Clark, who traveled extensively in the Gulf Coast region during and after the oil spill, used the catastrophe to draw attention to the threats and opportunities facing coastal wildlife. The disaster also placed Clark shoulder-to-shoulder with her former agency colleagues as FWS dealt with one of the most severe wildlife crises in recent history, with dozens of national wildlife refuges in the path of the oil slick, including some of the nation’s most valuable marsh and wetland habitats.Jamie Clark (© Krista Schlyer / Defenders of Wildlife)

But the Deepwater Horizon spill had other, less visible impacts as well, Clark said, including testing the organizational strength and morale of FWS, which had already suffered the unexpected death of its director, Sam Hamilton, in a February 2010 heart failure during a snow skiing trip.

FWS sent employees — even reactivating retirees — from all over the country to respond to the Gulf of Mexico disaster, which meant other important tasks were delayed or simply not completed.

“It was absolutely the right thing to do,” Clark said. “But I don’t think we can underestimate what Deepwater Horizon did to rock the Department of Interior off its base. It disrupted the priorities, and frankly the recovery, of these agencies from the last administration.”

Shaping the future

As Defenders maps its strategy for the future, Clark said one overarching theme would be shaping its priorities and programs around climate change, which is forcing biologists and wildlife managers to rethink how to achieve their goals.

Whereas before conservation biologists strove to return damaged wildlife populations and habitat to past conditions, now they must strive to help species adapt to an uncertain future.

“Climate change isn’t just reshaping and changing the habitat, it’s shuffling habitat type, it’s shuffling species composition,” Clark said. “So how do we move forward as opposed to return to?”

Clark said she was heartened by the president’s pick of Ashe as a permanent director for FWS, noting his background as a scientist and his 15 years of experience with the agency, including seven years as the Bush administration’s fish and wildlife science adviser. Among other things, Ashe helped develop FWS’s climate change adaptation strategy and was chief of the the National Wildlife Refuge System (Land Letter, Dec. 9, 2010). .

“I think he’ll make a fine director,” Clark said.

“What is both really frustrating and motivating for me is that for the first time, the next generation, my 11-year-old son, will inherit a much more compromised environment than I have,” Clark said. “That’s just unacceptable.”

Climate adaptation should be the top priority for agencies like FWS, Clark said.
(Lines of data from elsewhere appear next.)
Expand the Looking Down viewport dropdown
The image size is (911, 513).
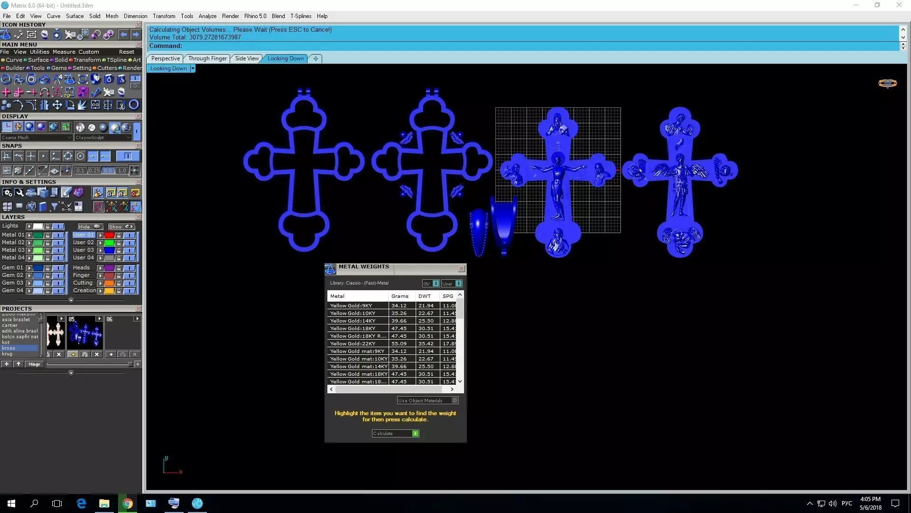[x=193, y=68]
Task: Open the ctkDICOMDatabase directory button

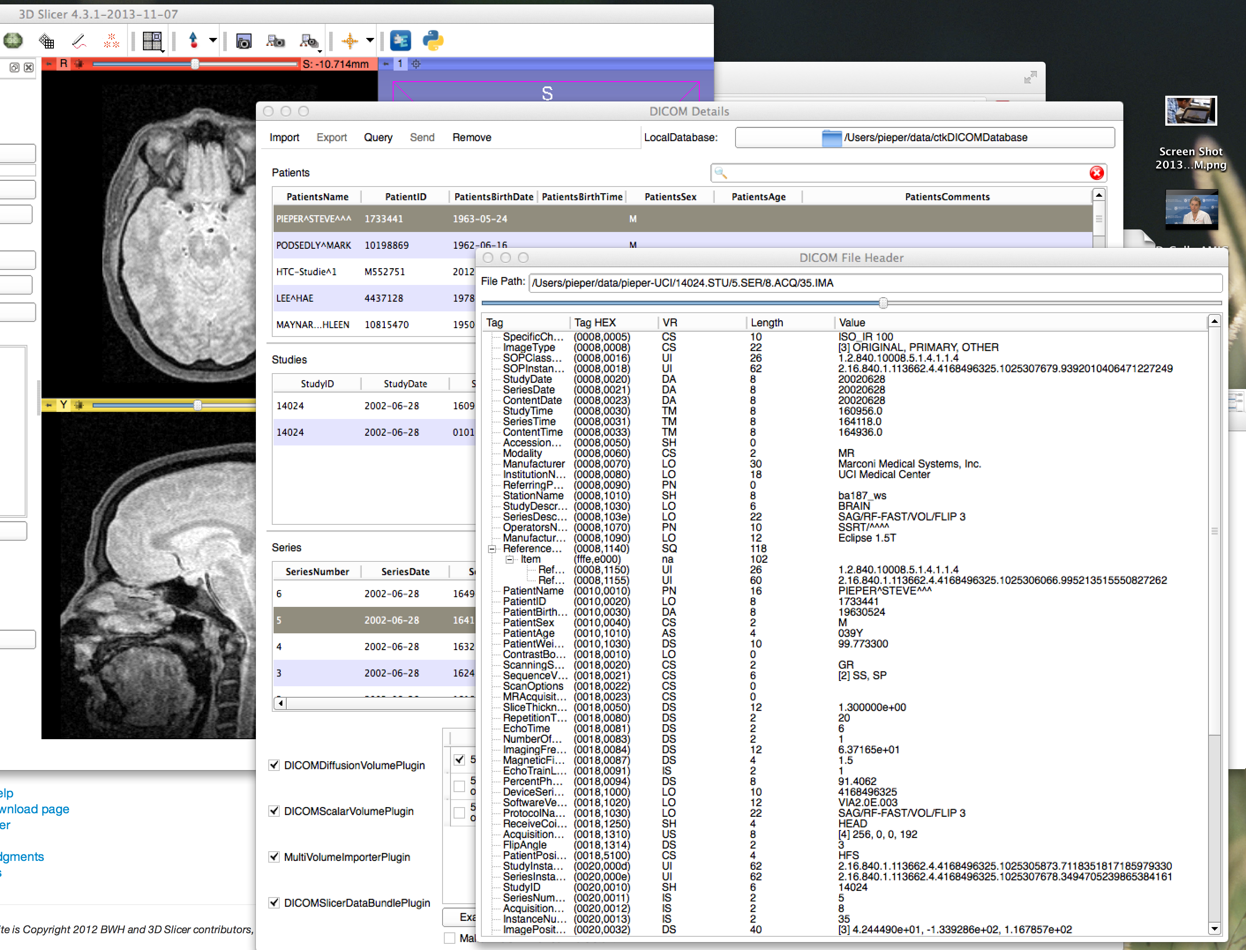Action: [924, 137]
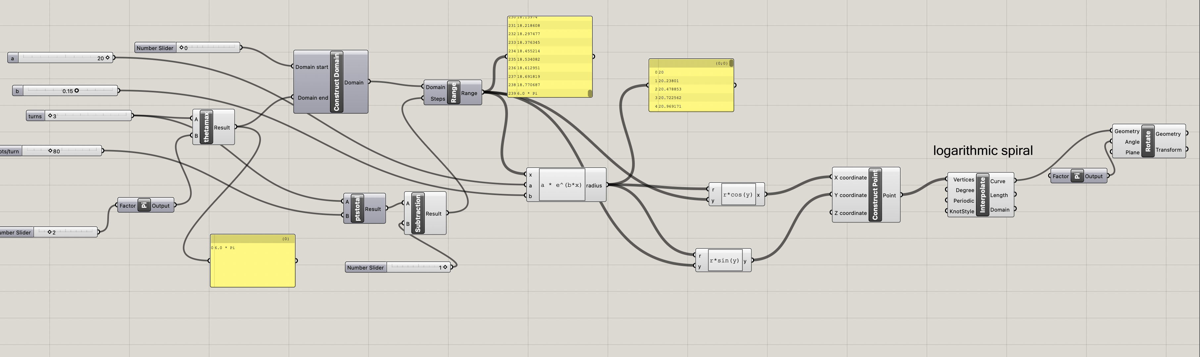Select the r*sin(y) expression component
This screenshot has height=357, width=1200.
point(724,261)
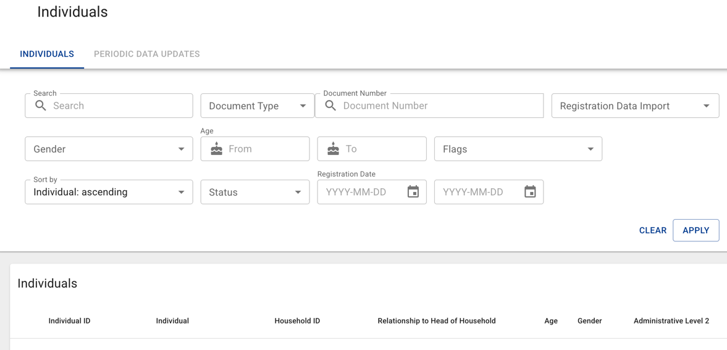Viewport: 727px width, 350px height.
Task: Click the Individual ID column header
Action: (x=69, y=321)
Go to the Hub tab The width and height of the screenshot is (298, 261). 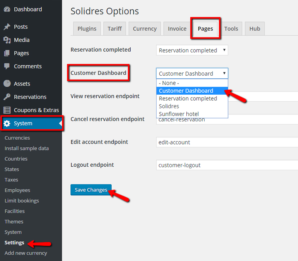(x=255, y=29)
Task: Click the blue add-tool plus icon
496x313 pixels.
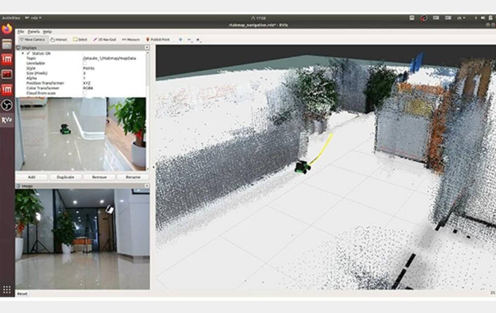Action: [180, 40]
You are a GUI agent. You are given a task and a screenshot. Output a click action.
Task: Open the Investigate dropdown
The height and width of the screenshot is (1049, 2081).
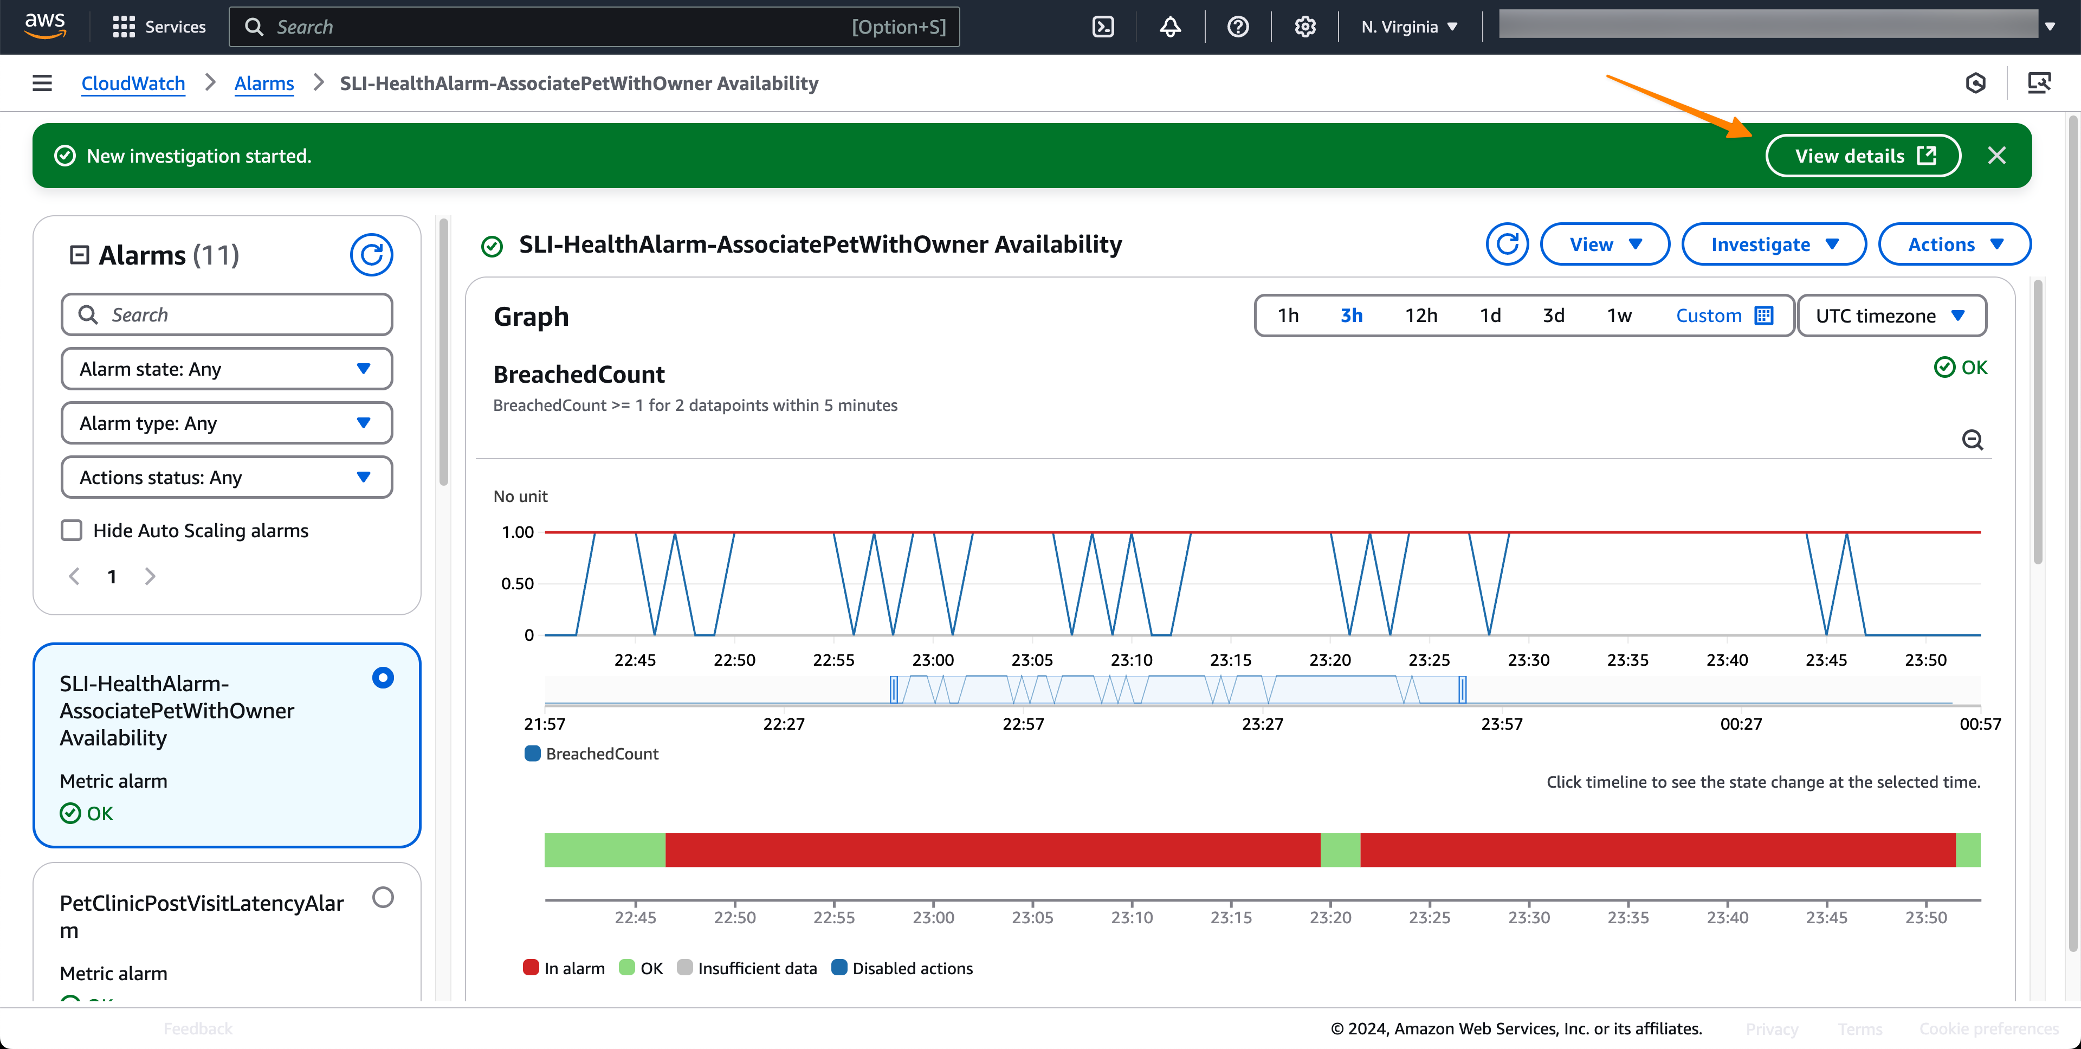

But such work could be compromised by other government decisions that affect how major economic sectors — including energy and transportation — respond to the climate threat. With so many self-identified climate skeptics in the new Congress, Clark said Defenders has its work cut out to educate members that a stabilized climate and functioning environment is vital to a thriving economy.

“The last Bush administration did a pretty fair job of making us believe that there’s a choice: you either protected the environment or you grew the economy,” Clark said. “Well, after the last eight years, I can assure you the environment was way worse off than what they had inherited. And oh, by the way, the economy was tanking.”

Meeting such challenges is not just about animals or habitat for Clark. It is personal.

Clark’s son, Carson, who is named for environmentalist and author Rachel Carson, came home from second grade one day and demanded she do something about climate change and save the polar bears.

“What is both really frustrating and motivating for me is that for the first time, the next generation, my 11-year-old son, will inherit a much more compromised environment than I have,” Clark said. “That’s just unacceptable.”